A few years ago, The West Australian ran a competition for limericks using local place names. This was Con’s favourite, and the competition winner.
Western Australia has lots of place names that end in “in” and “up”: Balingup, Dwellingup; Mukinbudin, Burracoppin. I think Dungowrin was a made-up one, though. Poetic license.
Queensland has wonderful Indigenous place names, too: Pimpimbudgie, Eubenangee, Dirranbandi, Bli Bli. The only place names unique to Australia are Indigenous names. They are both beautiful and inspirational.

Perhaps Henry Lawson’s poetic use of language was influenced by a childhood spent near Wattamondara and the Weddin Mountains. Dorothea McKellar was inspired by the country around Gunnedah, Narrabri and Coonabarabran when, homesick in England, she wrote the iconic poem, “My Country”.
English names like Cambridge and Oxford have literal roots, both being river crossing places. Aboriginal place names do too, of course. Sometimes their meaning has been lost, at least to people with non-Indigenous backgrounds like me, and they are just beautiful-sounding words; but I learned as a child on the Sunshine Coast that Nambour referred to the red-flowering bottlebrush that grows along local creeks, and Maroochydore means place of black swans.

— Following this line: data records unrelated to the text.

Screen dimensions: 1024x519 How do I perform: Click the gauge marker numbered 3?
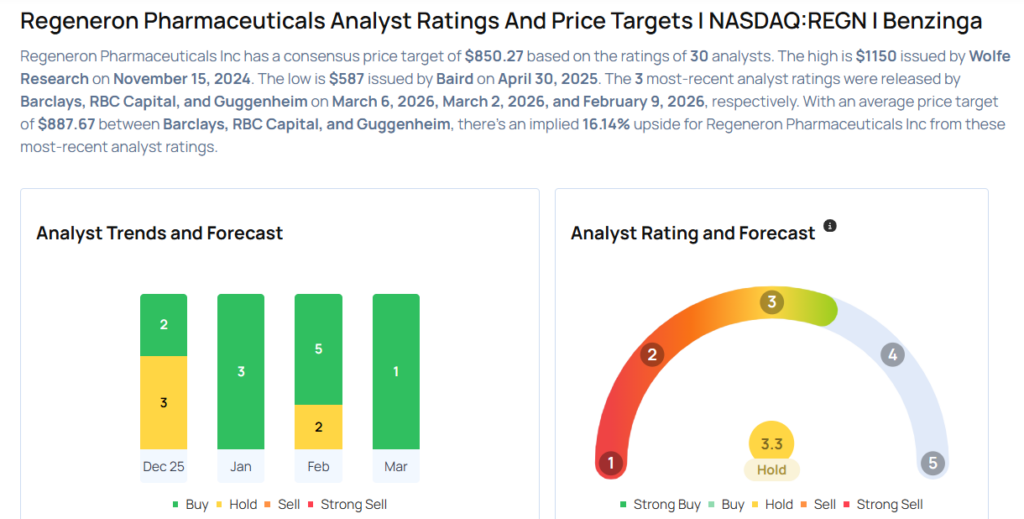(x=771, y=302)
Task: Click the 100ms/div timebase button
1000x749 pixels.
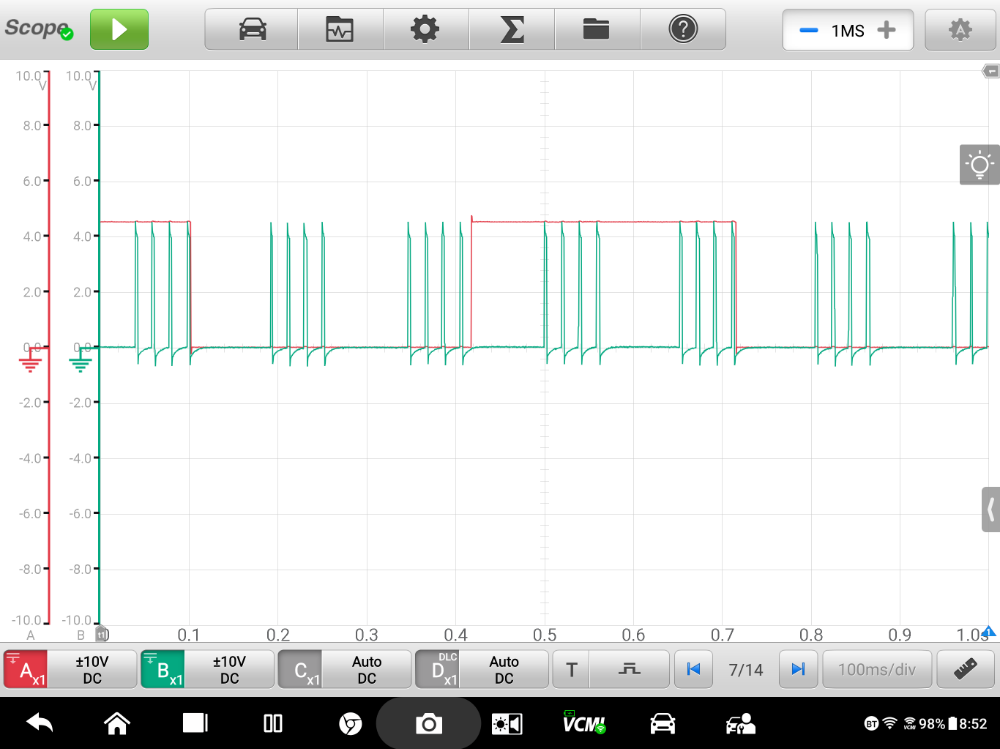Action: point(877,669)
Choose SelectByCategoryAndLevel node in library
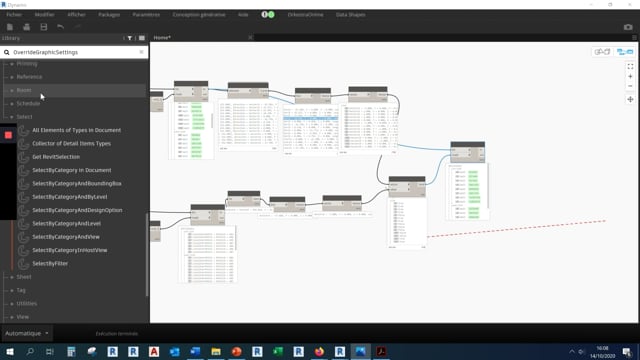640x360 pixels. (x=67, y=224)
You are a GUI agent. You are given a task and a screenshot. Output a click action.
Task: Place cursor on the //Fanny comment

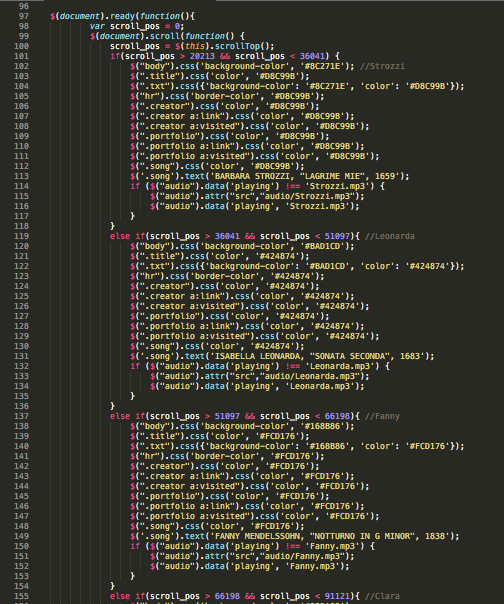pyautogui.click(x=382, y=416)
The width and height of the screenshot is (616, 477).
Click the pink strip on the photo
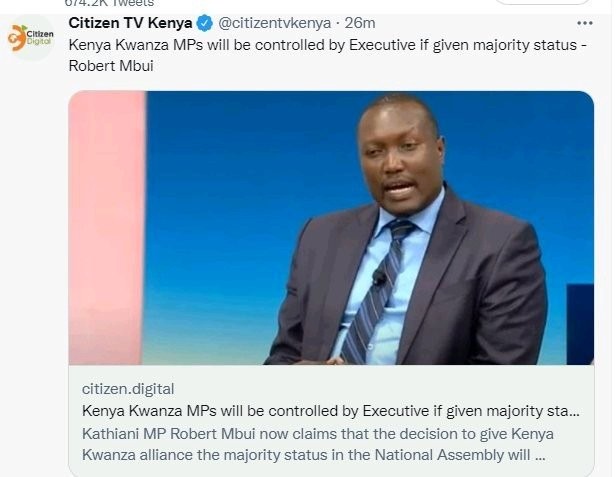[107, 228]
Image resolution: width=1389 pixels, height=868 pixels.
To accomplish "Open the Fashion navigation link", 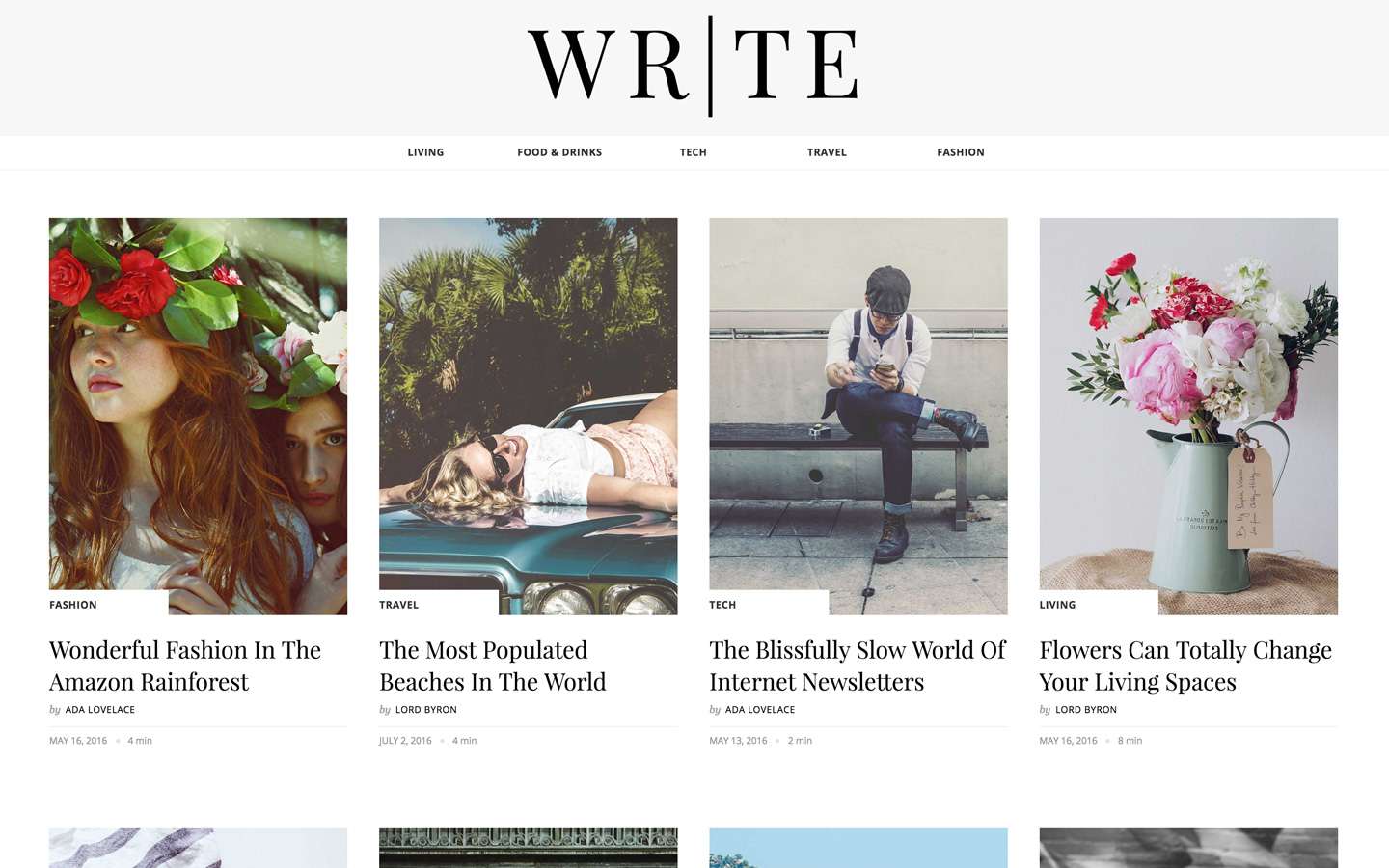I will click(x=961, y=152).
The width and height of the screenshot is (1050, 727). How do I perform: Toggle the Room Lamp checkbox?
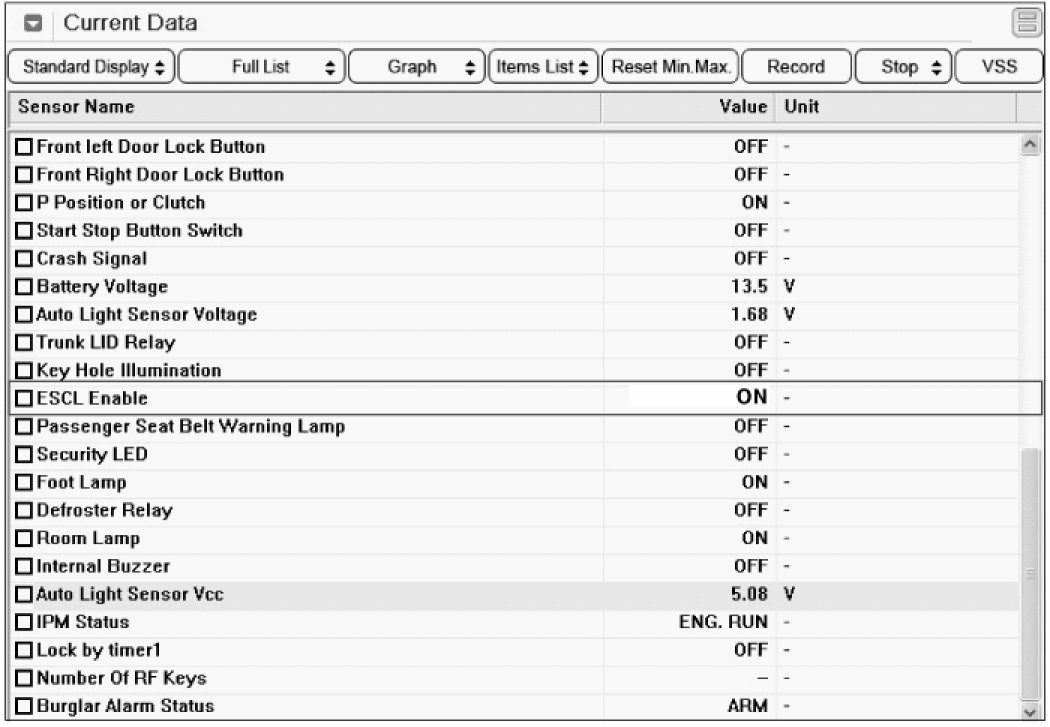tap(25, 539)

As Europeans spread across the country, ancient names from Indigenous mythology were sometimes replaced with names from European mythologies, like Lethe Brook, south of Proserpine, where Con and I were held up by floodwaters in 1974. The creek was named after a river in Hades, the town after Persephone, abducted by Hades and taken to live in the Underworld.
Many Queensland sheep stations and towns were given English, Scottish or Irish names: Stonehenge, Hyde Park, Lochiel, Doncaster. Killarney, Connemara. These names seem totally inappropriate when you look at the countryside. Like the town of Richmond, west of Townsville.
Wherever the British colonized, they established places called Richmond: New Zealand, Canada, Jamaica; at least six places in the United States, and six in Australia. Of all of them, Richmond in Queensland is perhaps least like the town of Richmond in England, the treasured ancient town on the Thames, home of Plantagenet kings, with a Green that once held jousting competitions. Soft green grass, a sprawling park with deer and ancient oak trees. An oak can be measured by how many people it takes to reach around its trunk: one hundred years per person.

England’s Richmond is about as far as the imagination can stretch from the dinosaur bones, galahs and donga motels of Queensland’s Richmond. But our Richmond has sprawling plains and vast, starry skies. Its population has to be tough, to cope with droughts, isolation, and appalling floods.

The British themselves had a history of invasion. They had been conquered by the Romans, and then Angles, Saxons and Jutes from northern Europe. Next, the Vikings. In 1066, the invading Normans under William the Conqueror defeated the Saxon/English King Harold. The Normans took over the country, stripped land from the locals and distributed it to their own people, and imposed their own language, social systems and government.
The English in turn invaded Ireland, allotting estates to their own people, renaming the landscape and imposing their religion. In battle after bloody battle, they also forced their government on the Scots.
I wonder if all this bloody history entered the thoughts of the English, Irish and Scots who invaded Aboriginal lands, took the country for their flocks, killed Indigenous people almost at will, and put their names on the landscape of Australia. They must surely have been aware of the irony.
Occupation of the land by Europeans was often accompanied by violence. The Aboriginal inhabitants suffered by far the greatest losses, and across Australia there are place names indicating this: Skeleton Creek, Murdering Gully, Battle Mountain, and The Leap, just north of Mackay, where it is said an Aboriginal woman, chased by the Native Mounted Police, jumped to her death with her child in her arms.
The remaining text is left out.